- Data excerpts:
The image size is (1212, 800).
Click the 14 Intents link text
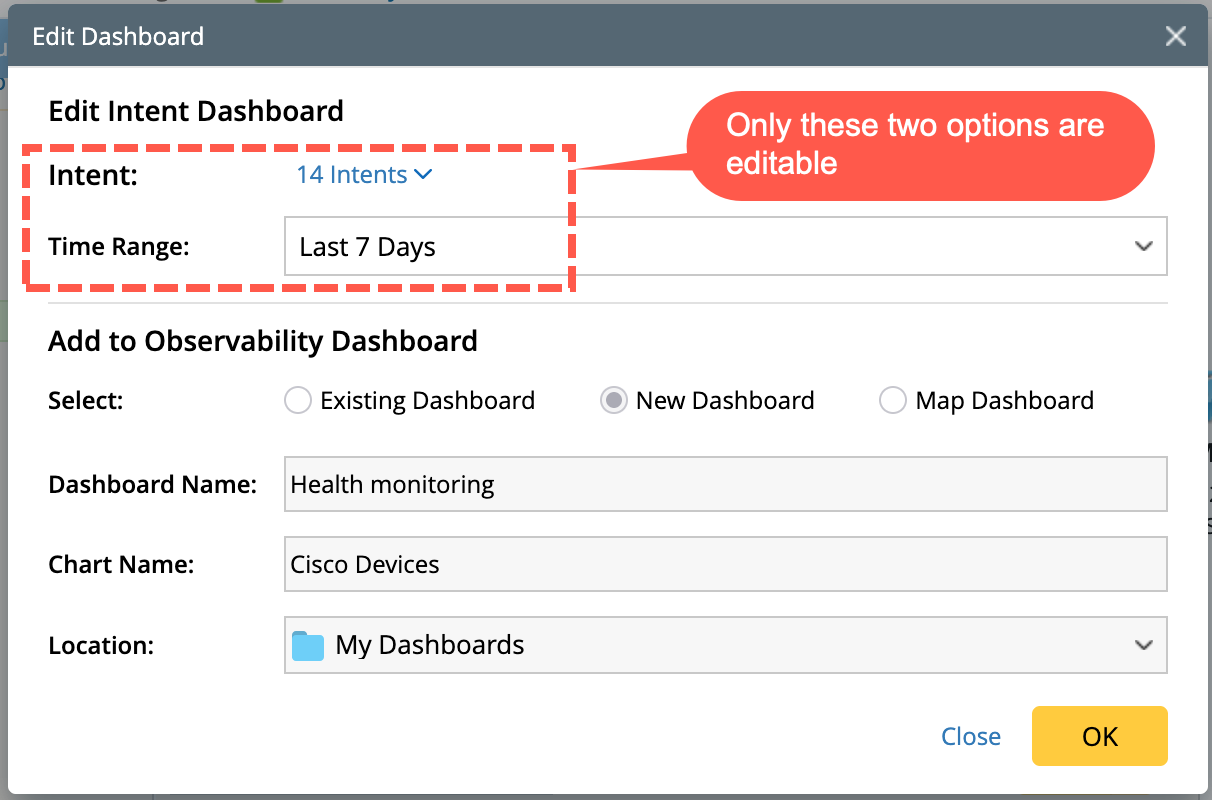[x=351, y=175]
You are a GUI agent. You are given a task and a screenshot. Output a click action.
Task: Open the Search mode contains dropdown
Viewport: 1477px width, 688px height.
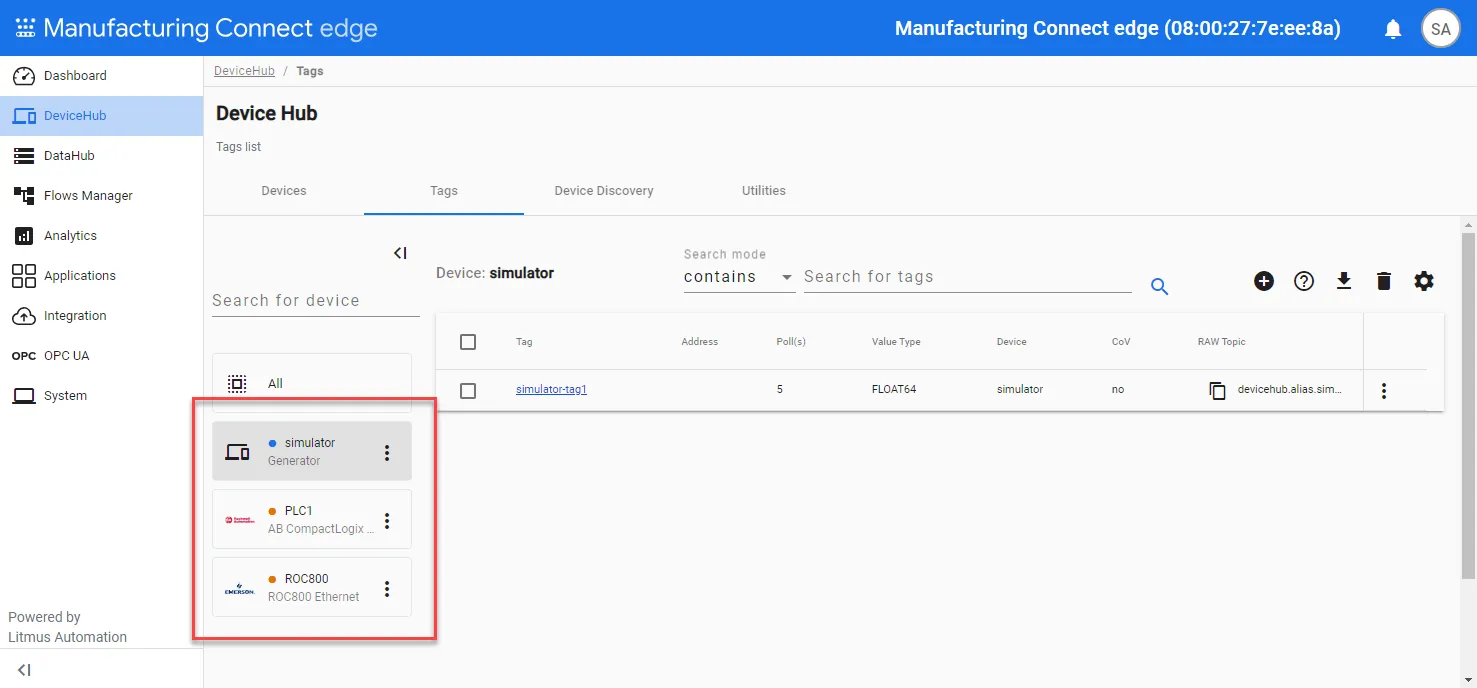[739, 277]
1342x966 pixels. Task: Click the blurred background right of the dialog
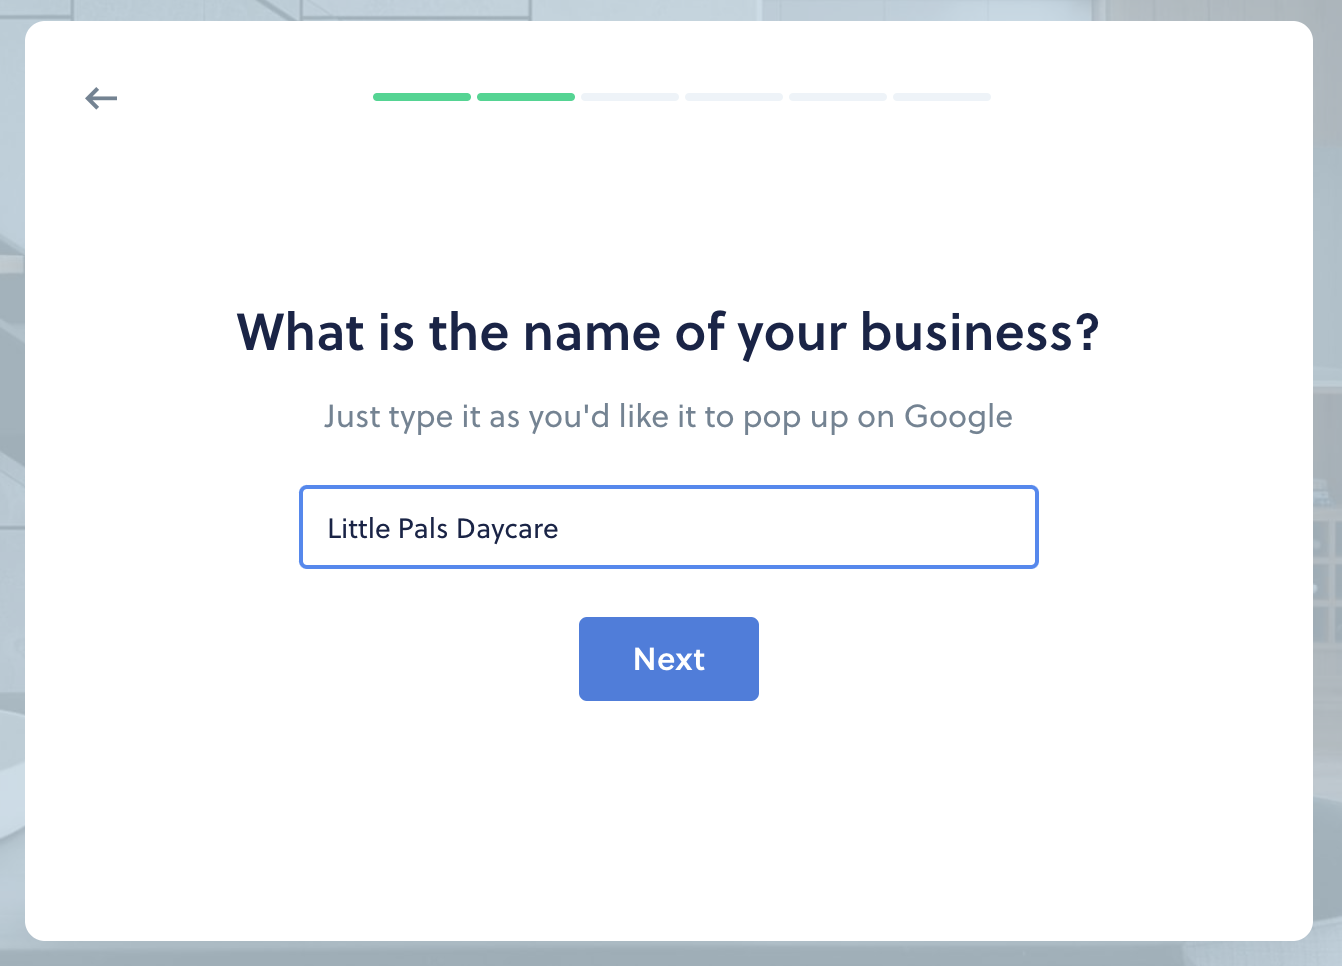point(1327,480)
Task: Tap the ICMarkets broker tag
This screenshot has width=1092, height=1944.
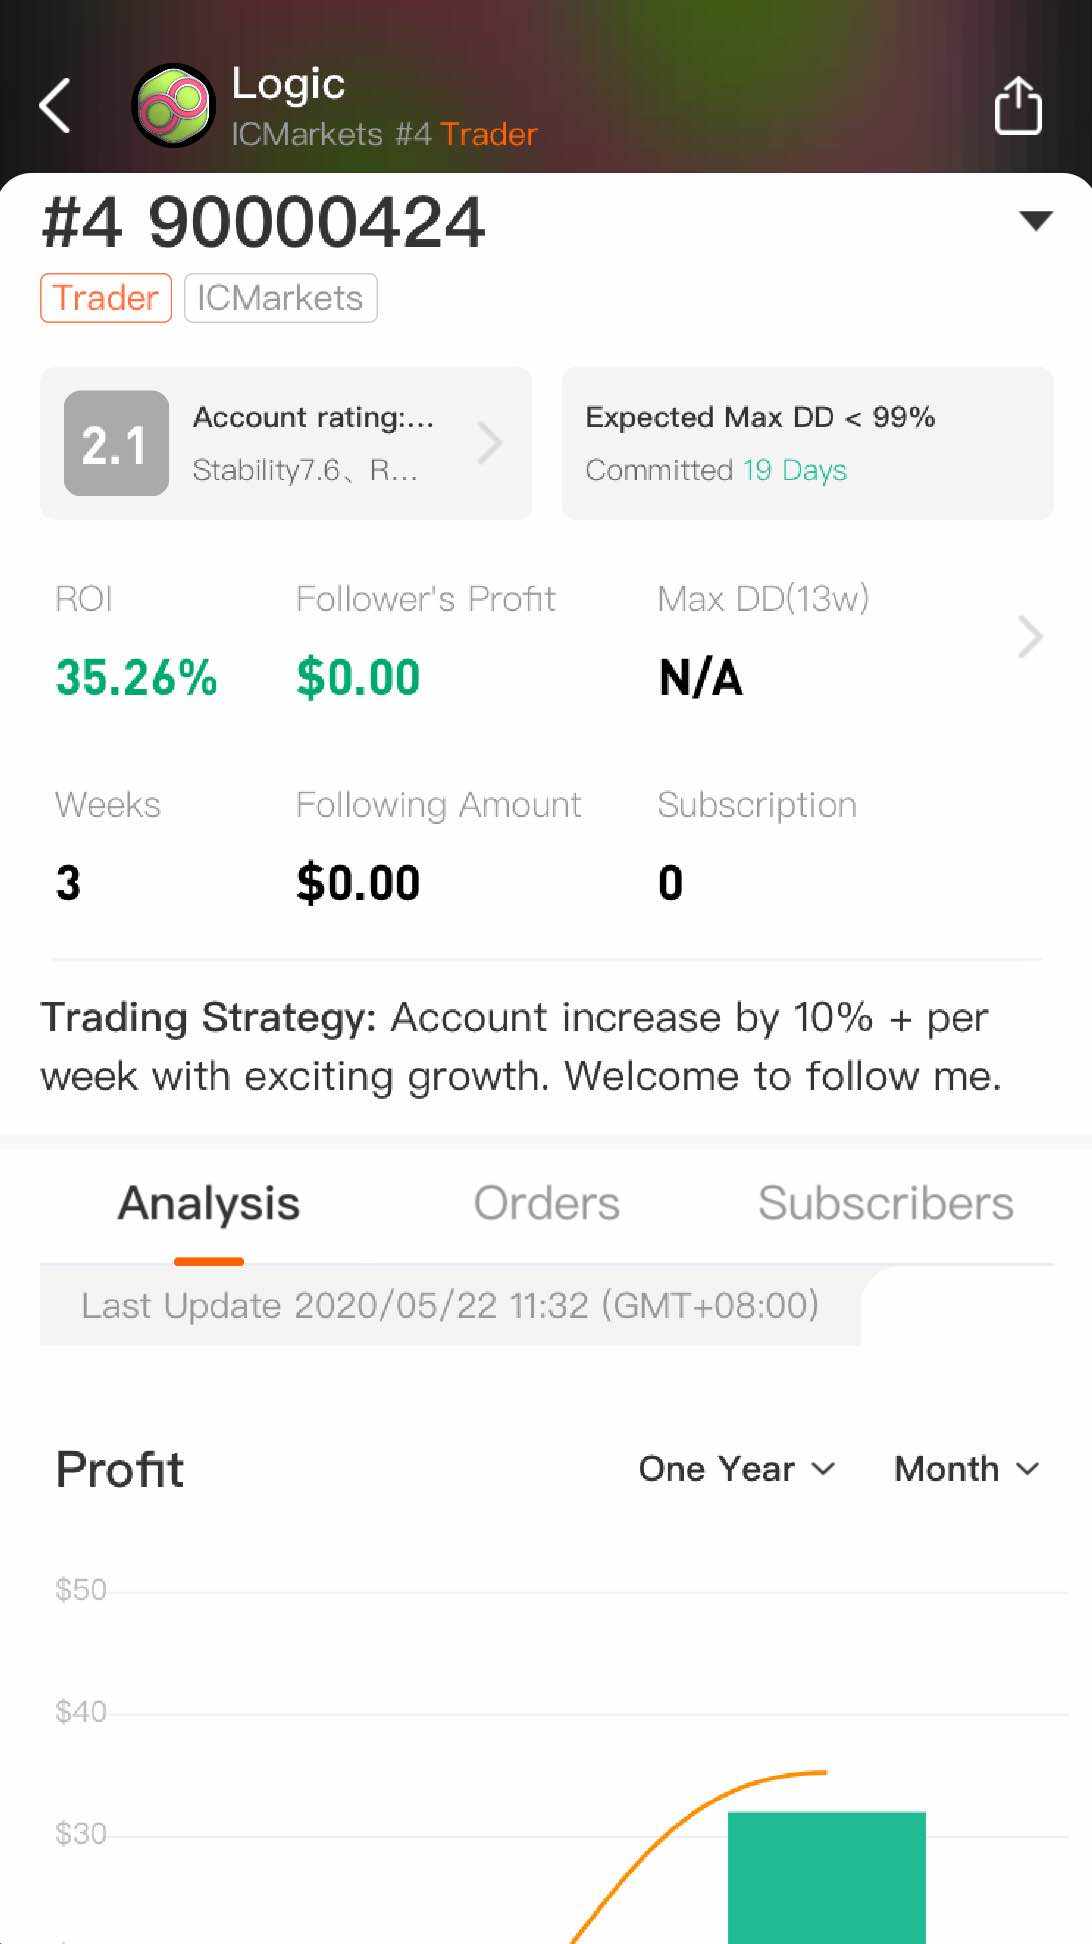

- WORK INSTRUCTIONS: Exclude all pictures and return precisely the lines from the one containing "Click the 14 Intents link text" through the closing line of the data.

- OUTPUT OF THE TASK:
Click the 14 Intents link text
[x=351, y=175]
You are a GUI agent. You are given a task and a screenshot. Output a click action.
Task: Open the Search mode contains dropdown
Viewport: 1477px width, 688px height.
[739, 277]
1342x966 pixels. Task: Click the blurred background right of the dialog
point(1327,480)
Task: Tap the ICMarkets broker tag
This screenshot has width=1092, height=1944.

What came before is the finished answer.